There’s a lot of nonsense coming from the right as President Obama’s political opponents take every opportunity to cut him down. It’s not as common to see a really cogent critique of the president’s policies coming from the left, one not based on the incessant cult-of-personality beltway noise. Robert Kuttner delivers the latter in his new book, A Presidency in Peril: The Inside Story of Obama’s Promise, Wall Street’s Power, and the Struggle to Control our Economic Future, part commentary on Obama’s missteps and part warning on how he can keep his presidency from buckling under pressure from financial elites.
From the Boston Globe:
Robert Kuttner, cofounder of the American Prospect magazine, pulls no punches in his attack on President Obama for cozying up to Wall Street.

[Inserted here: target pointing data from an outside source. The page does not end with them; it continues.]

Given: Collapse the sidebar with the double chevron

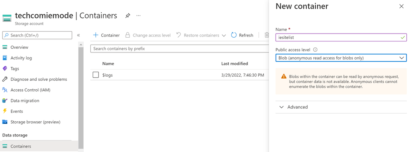Looking at the screenshot, I should [78, 35].
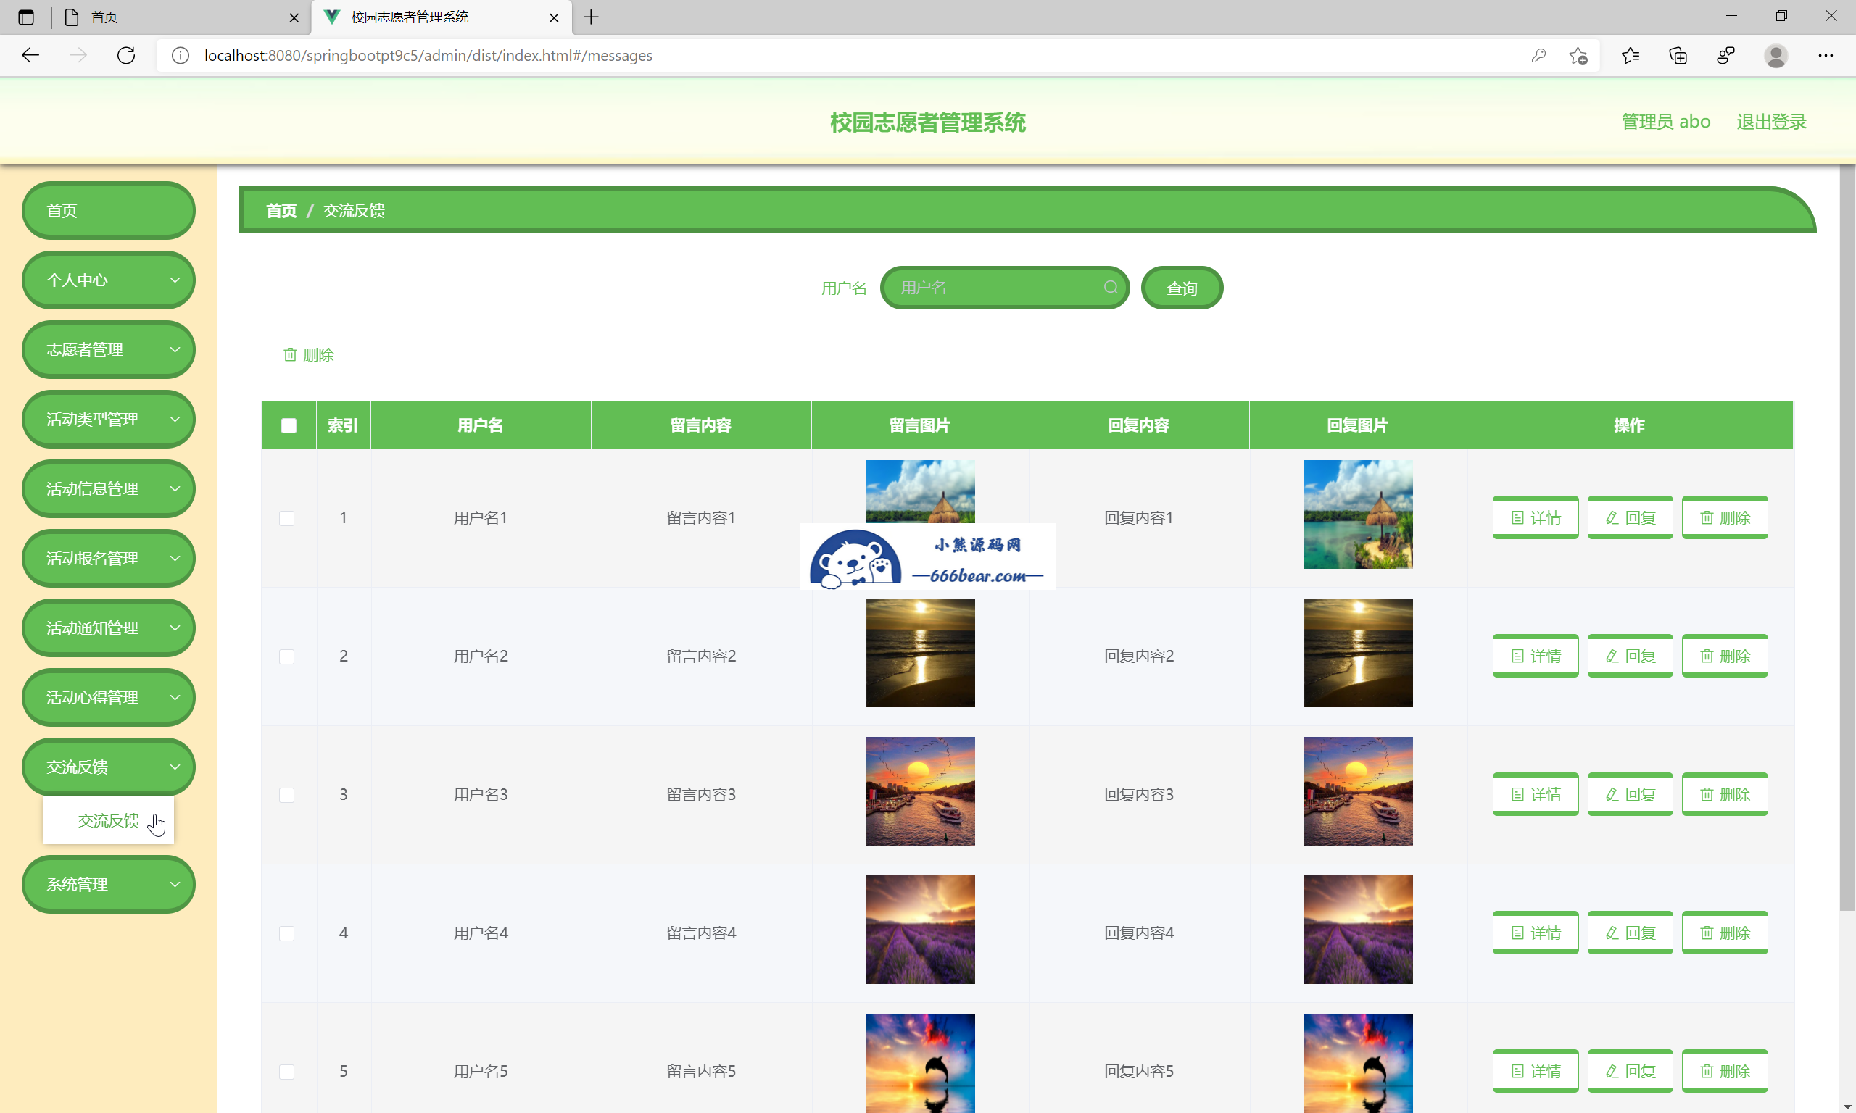
Task: Click the browser profile avatar icon
Action: point(1775,56)
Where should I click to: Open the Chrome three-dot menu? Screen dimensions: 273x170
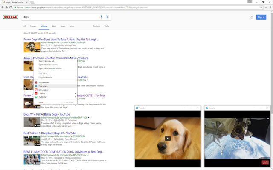click(269, 7)
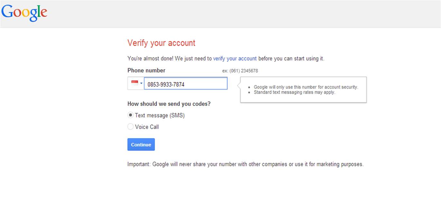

Kuttner’s narrative, filled with little-publicized details about sweetheart deals given to banks by an accommodating federal government, reads like an indictment drawn up by an indignant, pugnacious prosecutor. Kuttner does take off the gloves long enough to ask: “Isn’t this account too harsh on Obama?” Probably not.

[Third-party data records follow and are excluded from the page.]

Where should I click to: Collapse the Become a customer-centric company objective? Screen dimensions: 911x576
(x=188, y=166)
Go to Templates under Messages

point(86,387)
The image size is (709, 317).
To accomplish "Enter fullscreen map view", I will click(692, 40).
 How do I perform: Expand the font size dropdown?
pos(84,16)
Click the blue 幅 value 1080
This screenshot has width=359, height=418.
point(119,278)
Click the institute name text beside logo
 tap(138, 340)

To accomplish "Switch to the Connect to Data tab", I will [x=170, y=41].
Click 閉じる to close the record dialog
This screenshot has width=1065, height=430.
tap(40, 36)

“A Presidency in Peril” shows that Kuttner profoundly understands our complex financial system and how that system uses politics to get what it wants. And what Wall Street wants and has gotten, says Kuttner, is for the government to bail it out while not making any structural changes. “Bankers were pleased to take the taxpayer money,” Kuttner writes, “but fiercely resisted changing their [failed] business models.”
On page after page, Kuttner justifies his criticism of Obama for neglecting the deep structural problems in our financial system. He highlights the many former Wall Street insiders whom Obama selected for his economic team. “Instead of making a radical break with Wall Street, [Obama] delivered a startling continuity” of ongoing bailouts and indifference to structural reforms. Kuttner concludes that “the perception that Obama is closer to Wall Street than Main Street is more than an image problem, it’s reality.”